D. Hypotonia; sphincters are spared


E. Reduced reflexes, followed by loss of deep tendon reflexes in 100% of patients


F. “Stocking” distribution sensory loss


1. Patient may have hyperesthesia, which may make the touch of a hand or a bed sheet very painful.


2. Perception of joint position, vibration, and temperature may diminish.


G. Bulbar involvement: bilateral facial and oropharyngeal paresis


H. Difficulty swallowing (because of cranial nerve involvement)


I. Urine retention


J. Respiratory paralysis (involvement of intercostal muscles)


K. Autonomic dysfunction, including blood pressure fluctuations, inappropriate antidiuretic hormone secretion, cardiac arrhythmias, and pupillary changes


V. Laboratory findings


A. CSF


1. Elevation in CSF protein (especially immunoglobulin [Ig]G) and lack of increased lymphocytes strongly suggest GBS.


2. Normal values may be seen at the beginning of the illness.


3. Elevation begins a week after symptoms occur and peaks in 4 to 6 weeks.


4. Protein elevation may be very high (greater than 1000 mg/dl).


B. CBC: Early leukocytosis may be seen with a left shift that resolves during the course of illness.


C. If diagnosis is strongly suspected, repeat lumbar puncture is indicated.



VII. Management


A. Severe acute polyneuropathy is a medical emergency.


B. Admit to the intensive care unit for constant monitoring and vigorous support of vital functions.


C. Anticipate respiratory support by mechanical ventilation.


D. Measure vital capacity (VC) and arterial blood gases.
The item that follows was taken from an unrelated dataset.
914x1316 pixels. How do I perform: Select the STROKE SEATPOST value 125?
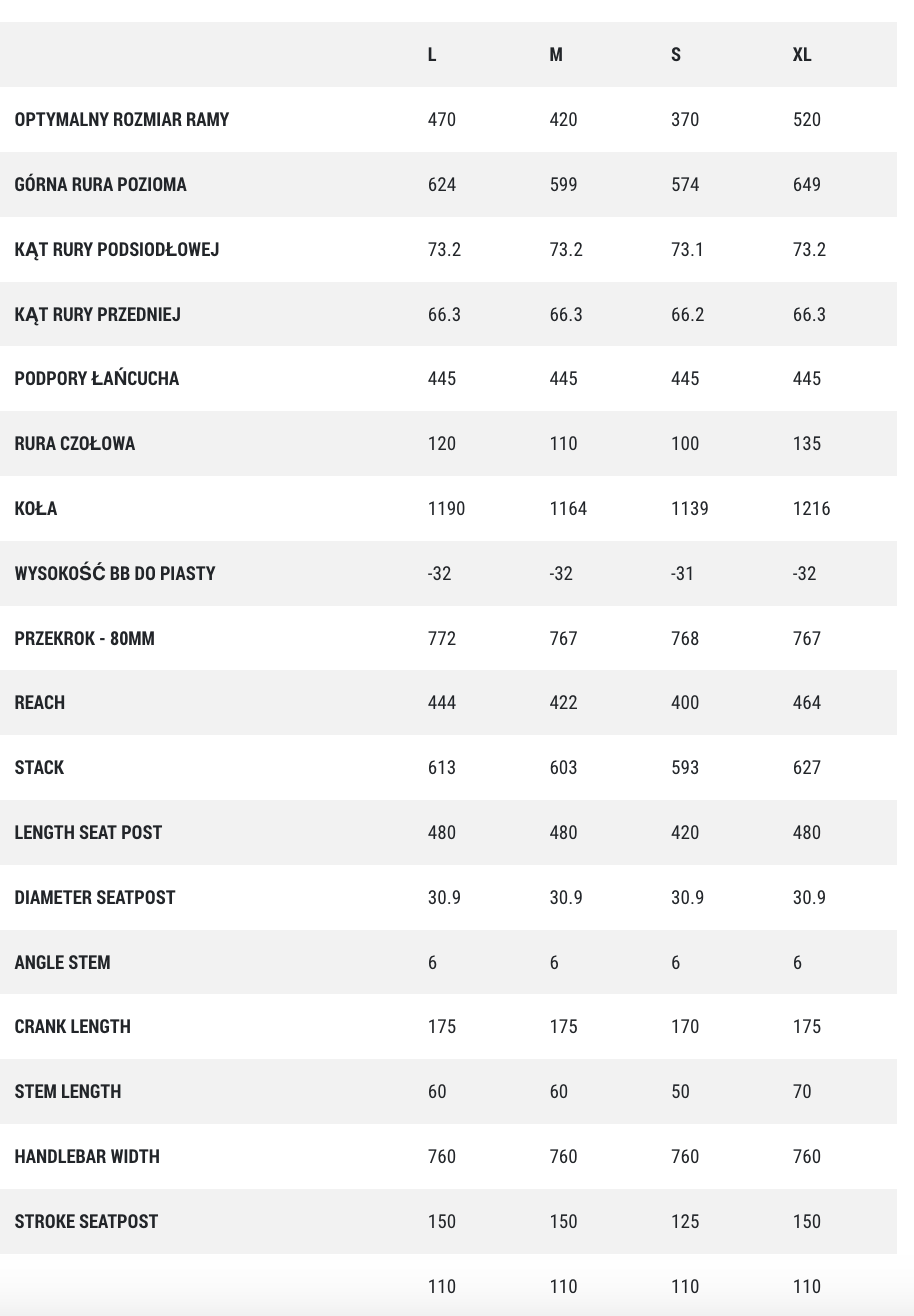point(685,1222)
If forced expiratory volume is less than 12 to 15 ml/kg, VC is less than 1000 ml, PaO2 (partial pressure of oxygen in arterial blood) is less than 70, and/or the patient is having a difficult time clearing secretions and is aspirating, assisted ventilation may become necessary.


E. IgG


1. Therapy that has been used traditionally as an alternative to plasmapheresis (0.4 g/kg IV for 5 consecutive days)


2. Use of high-dose intravenous immune globulin G (IVIgG) may promote remyelination in demyelinating disease.


3. This treatment has replaced plasmapheresis as the therapy of choice at many institutions.


F. Plasmapheresis


1. Perform in severe cases.


2. Shortens course and reduces time on ventilator


3. Treatment of choice in those who are acutely ill; should be performed within 7 days after onset


4. Very beneficial in preventing paralytic complications


5. Patients reportedly improve more quickly, can be weaned from assisted ventilation earlier, and can ambulate earlier.


6. Contraindicated in patients with cardiovascular disease (recent myocardial infarction, unstable angina), active sepsis, and autonomic dysfunction


7. Recommendations are to use two plasma exchange treatments for mild GBS.


8. Use four or five plasma exchange treatments for severe GBS.


9. Start as soon as possible on alternating days.


G. New insights in GBS pathophysiology have emphasized the effect of cellular immune reaction and the role of proinflammatory and anti-inflammatory cytokines (especially tumor necrosis factor [TNF] and tumor growth factor [TGF]).


1. Research suggests the potential usefulness of interferon beta-1a (Ribif, 6 mIU subcutaneously on alternate days) in decreasing motor deficits.


2. Effects may be related to decreased TNF production, reduced T-cell activation and proliferation, decreased gelatinase B production, and increased TGF production.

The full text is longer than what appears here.